Is a 'quick diagnosis' test on an ovarian mass during surgery accurate?

The issue
When women go to their doctor with a mass that could be ovarian cancer, they are normally referred for surgery, since the mass may need to be removed and examined microscopically in a laboratory in a procedure known as paraffin section histopathology. A third of women with ovarian cancer present with a cyst or mass without any visible evidence of spread elsewhere. However, in these apparently early-stage cancers (confined to the ovary) surgical staging is required to decide if chemotherapy is required. This staging consists of sampling tissues within the abdomen, including lymph nodes.
Different staging strategies exist. One is to perform surgical staging for all women who might have a cancer, to get information about spread. This may result in complications due to additional surgical procedures that may turn out to be unnecessary in approximately two thirds of women.
A second strategy is to perform an operation to remove just the suspicious mass and await the paraffin section diagnosis. This may result in needing a further operation in one third of women if cancer is confirmed, putting them at increased risks from another operation.

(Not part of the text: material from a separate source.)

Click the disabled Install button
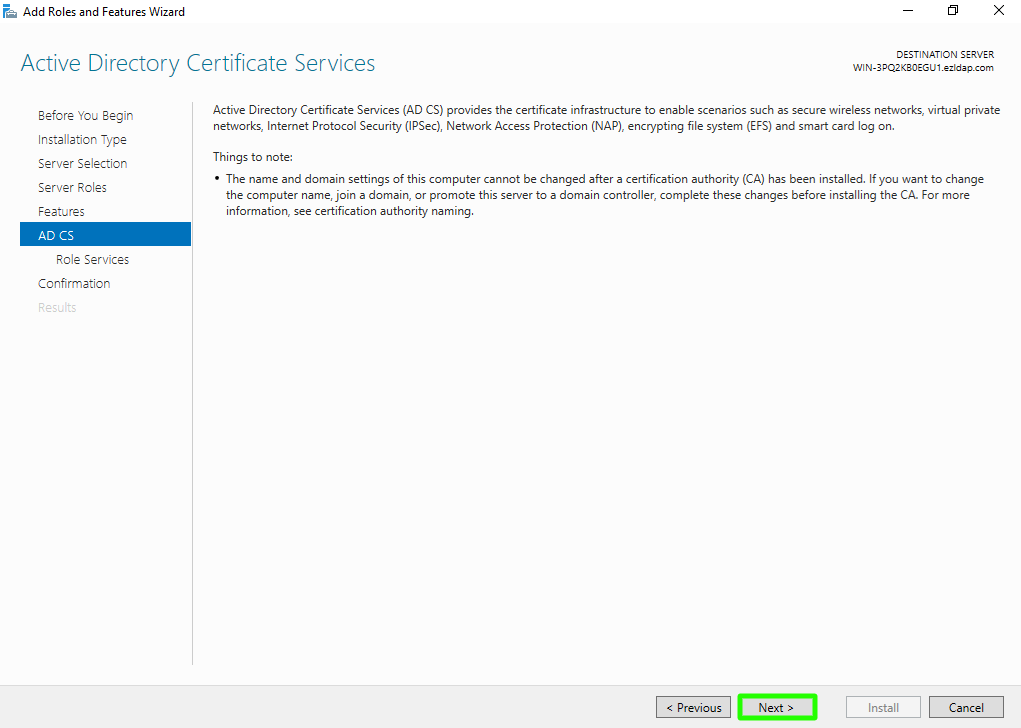The image size is (1021, 728). 883,708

A third strategy is to send the mass to the laboratory during the operation for a quick diagnosis, known as 'frozen section'. This helps the surgeon decide if further surgical treatment is required during a single operation.

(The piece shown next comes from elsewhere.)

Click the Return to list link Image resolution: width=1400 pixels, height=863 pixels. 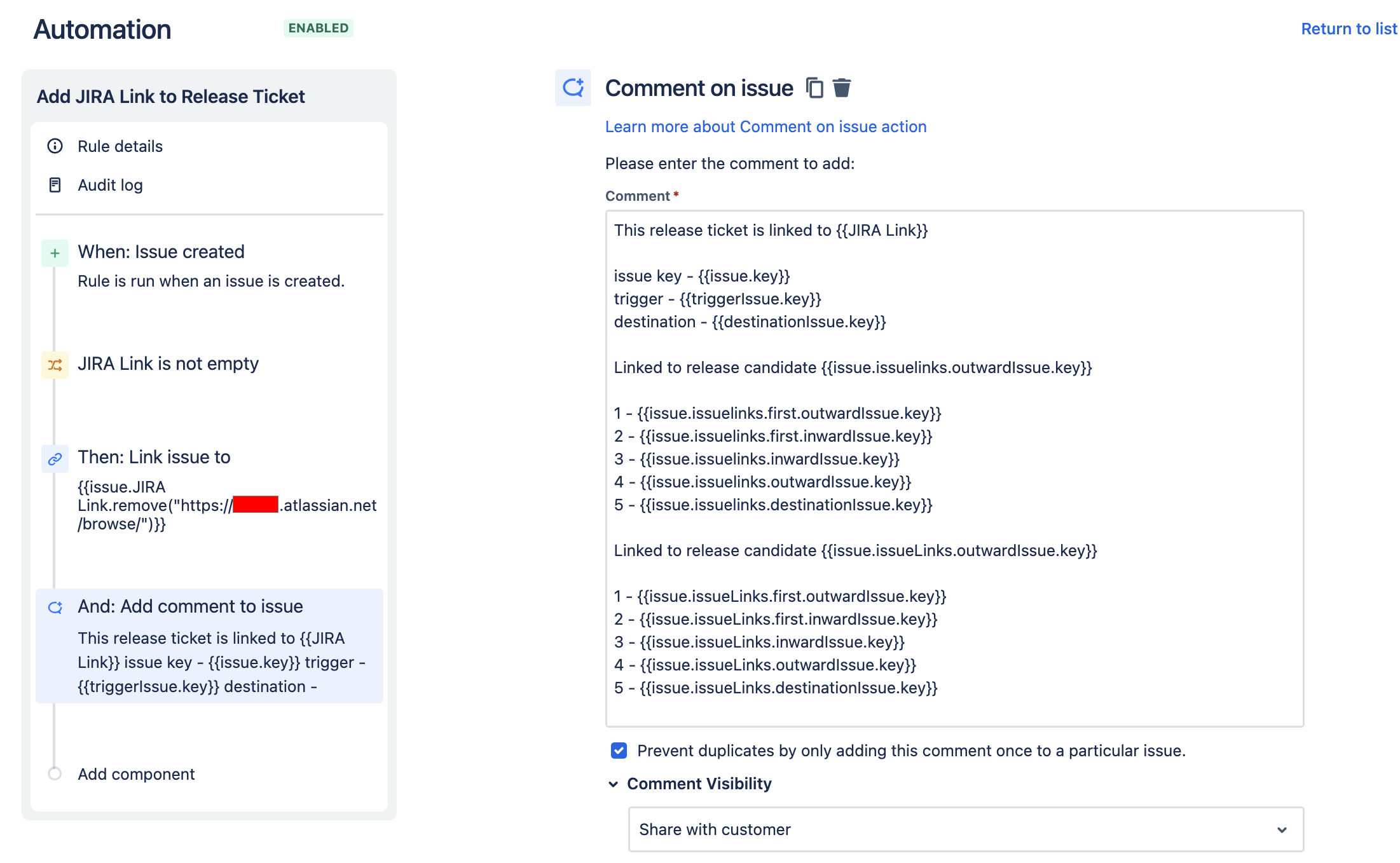[x=1349, y=29]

Why is this review important?
Frozen section is not as accurate as the traditional slower paraffin section examination, and it entails a risk of incorrect diagnosis, meaning that some women may not have all the samples taken at the initial surgery and may need to undergo a second operation; and others may undergo unnecessary surgical sampling.
How was this review conducted?
We searched all available studies reporting use of frozen section in women with suspicious ovarian masses. We excluded studies without an English translation and studies without enough information to allow us to analyse the data.
What are the findings?
We included 38 studies (11,181 women), reporting three types of diagnoses from the frozen section test.
1. Cancer, which occurred in an average of 29% of women.
2. Borderline tumour, which occurred in 8% of women.
3. Benign mass.
In a hypothetical group of 1000 patients where 290 have cancer and 80 have a borderline tumour, 261 women would receive a correct diagnosis of a cancer and 706 women would be correctly diagnosed without a cancer based on a frozen section result. However, 4 women would be incorrectly diagnosed as having a cancer where none existed (false positive), and 29 women with cancer would be missed and potentially need further treatment (false negative).
If surgeons used a frozen section result of either a cancer or a borderline tumour to diagnose cancer, 280 women would be correctly diagnosed with a cancer and 635 women would be correctly diagnosed without a cancer. However, 75 women would be incorrectly diagnosed as having a cancer, and 10 women with cancer would be missed on the initial test and found to have a cancer after surgery.
If the frozen section result reported the mass as benign or malignant, the final diagnosis would remain the same in, on average, 94% and 99% of the cases, respectively.
In cases where the frozen section diagnosis was a borderline tumour, there is a chance that the final diagnosis would turn out to be a cancer in, on average, 21% of women.
What does this mean?
Where the frozen section diagnosis is a borderline tumour, the diagnosis is less accurate than for benign or malignant tumours. Surgeons may choose to perform additional surgery in this group of women at the time of their initial surgery in order to reduce the need for a second operation if the final diagnosis turns out to be a cancer, as it would on average in one out of five of these women.